Não, não tenho conhecimento. O que posso dizer é que essa não é a ideologia do Chega, que respeitamos o espírito democrático e somos um partido político, com regras. No final do mês já teremos uma ficha de inscrição nova, que pedirá informações sobre a ideologia e o passado dos candidatos. O partido está a crescer muito depressa, é difícil controlar tudo. Em seis meses tivemos já mais de oito mil inscrições, o que comprova que as pessoas estavam sedentas de um partido antisistema.
Os “órfãos” da Nova Ordem Social
Mário Machado é um dos líderes nacionalistas mais conhecidos do país. Foi líder dos hammerskins (ala mais radical do movimento skinhead ) e teve o seu nome associado a vários episódios de violência racial. Está neste momento em liberdade condicional depois de ter cumprido dois dos dez anos de prisão em cúmulo jurídico a que foi condenado, por crimes de extorsão, roubo, sequestro, coação e posse ilegal de armas, entre outros. Nos últimos cinco anos foi ele a cara da Nova Ordem Social (NOS), que classifica como “o melhor movimento nacionalista em Portugal desde 1974”. Contudo, como não surgiu ninguém com vontade de o substituir, decidiu dar como “suspensa” a atividade do movimento, há dois meses.

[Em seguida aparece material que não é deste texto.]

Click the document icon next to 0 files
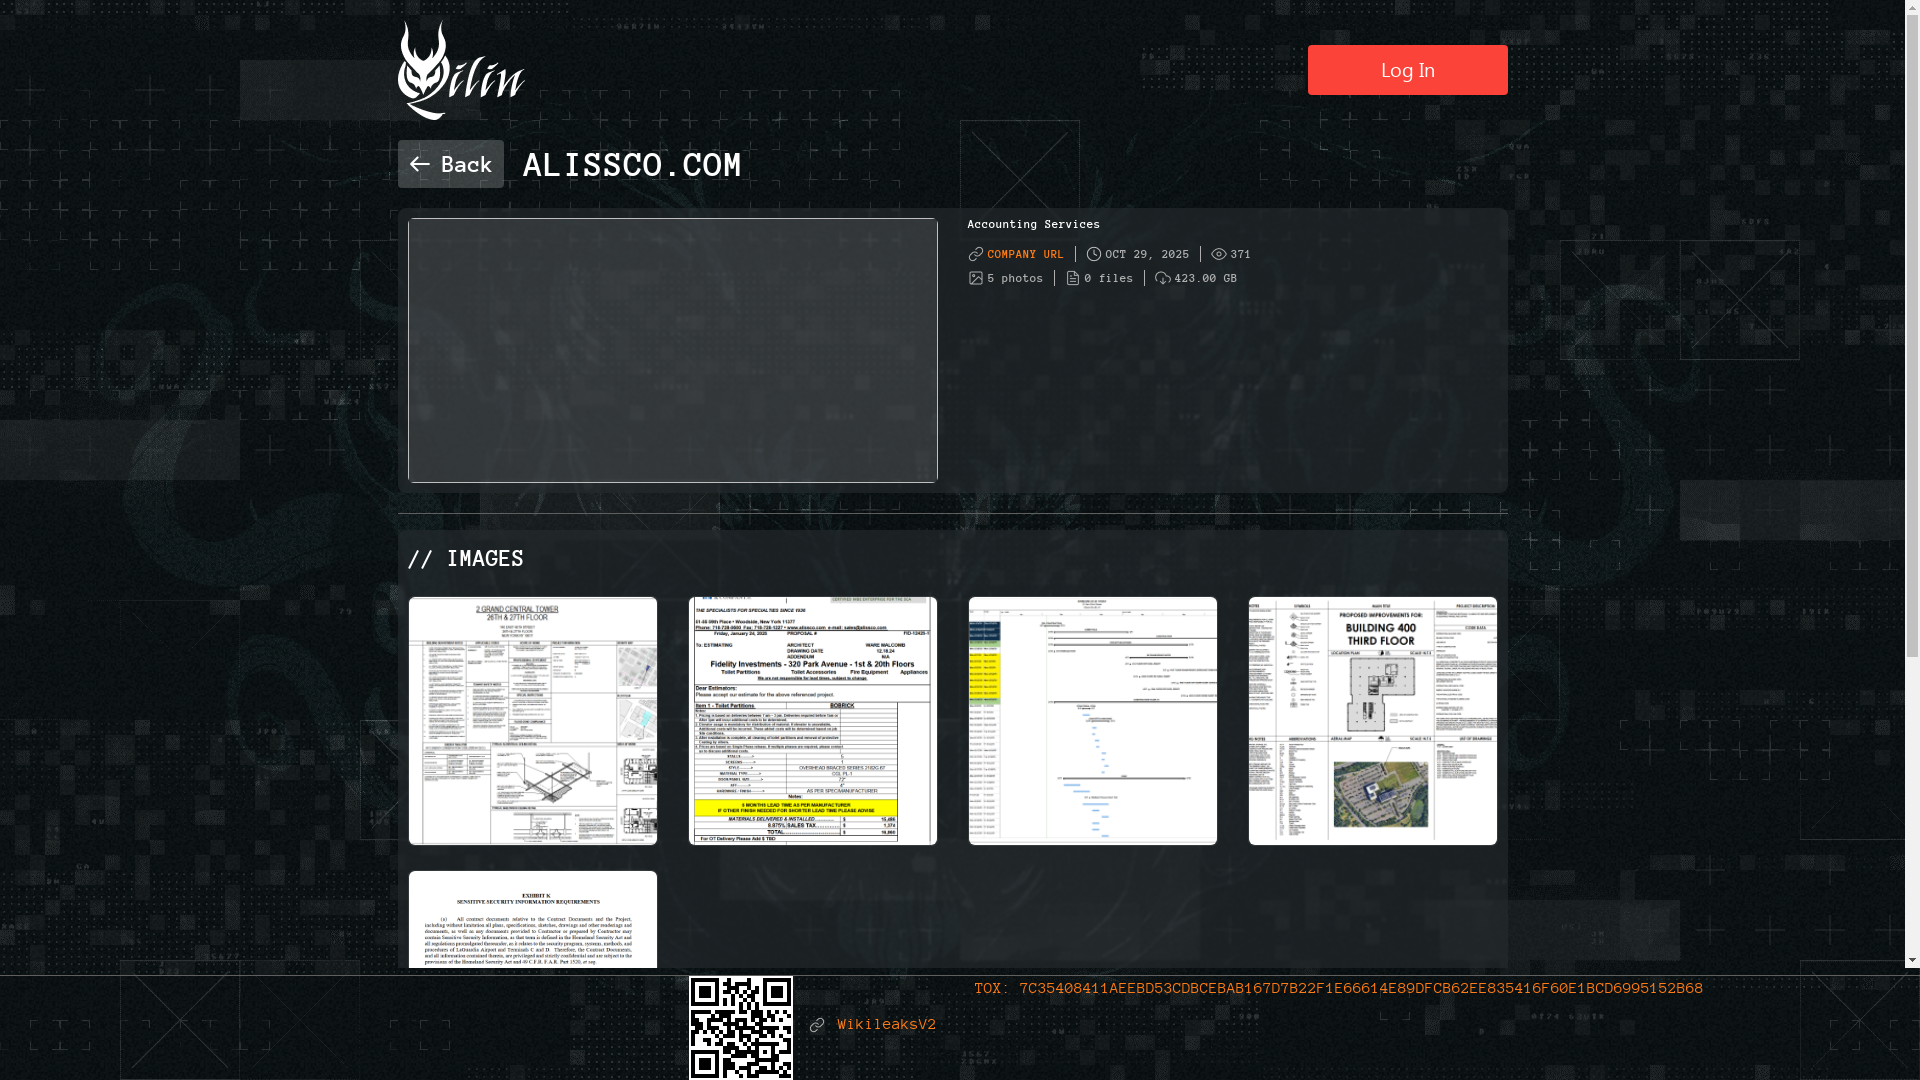 1073,278
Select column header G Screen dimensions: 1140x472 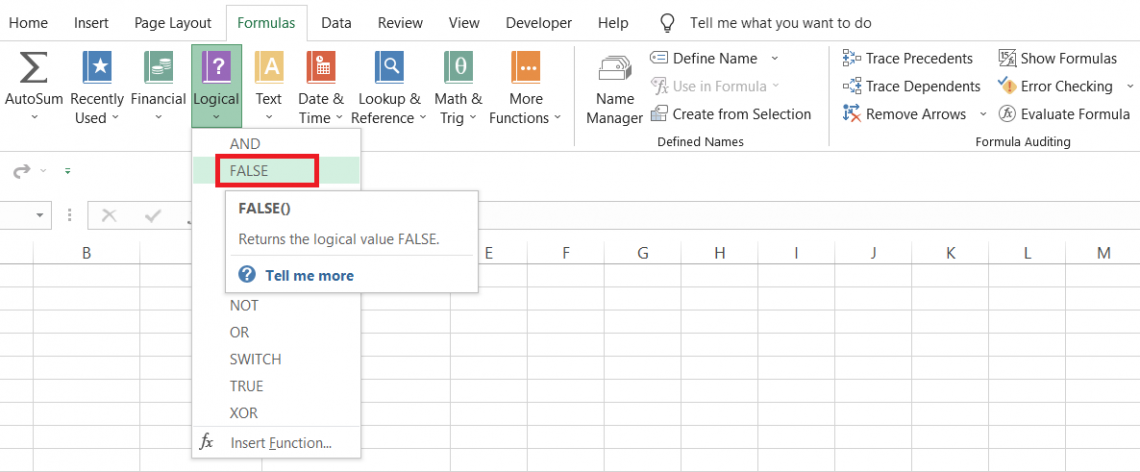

No vídeo publicado no YouTube, Mário Machado refere que o Chega pode ser uma alternativa para aqueles que até agora militavam na Nova Ordem Social:
“Apareceu um partido novo, que apesar de não estar na nossa linha ideológica, perfilha grande parte das nossas ideias e esse partido novo foi um autêntico dizimador de outro partido que já existia mais ou menos na nossa área, e é um partido que, a bem ou a mal, tem aglomerado grande parte dos nacionalistas portugueses e grande parte da direita nacional. E nós temos a certeza que esse partido [vai acolher os militantes do NOS], apesar de ter linhas ideológicas diferentes, como disse e volto a realçar. Posso dar exemplos: primeiro ,não são nacionalistas-étnicos; depois, a nível nacional, a sua posição em relação ao serviço nacional de saúde é completamente contrária à nossa, e a nível internacional, a sua preocupação de dizer no programa do partido que Jerusalém devia passar a ser a capital de Israel… são duas questões, entre muitas, em que estamos literalmente no campo oposto. Mas ainda assim existe essa alternativa, se passássemos a partido político estaríamos nós, o PNR e o Chega a concorrer praticamente na mesma área, o que seria altamente contraprudecente.”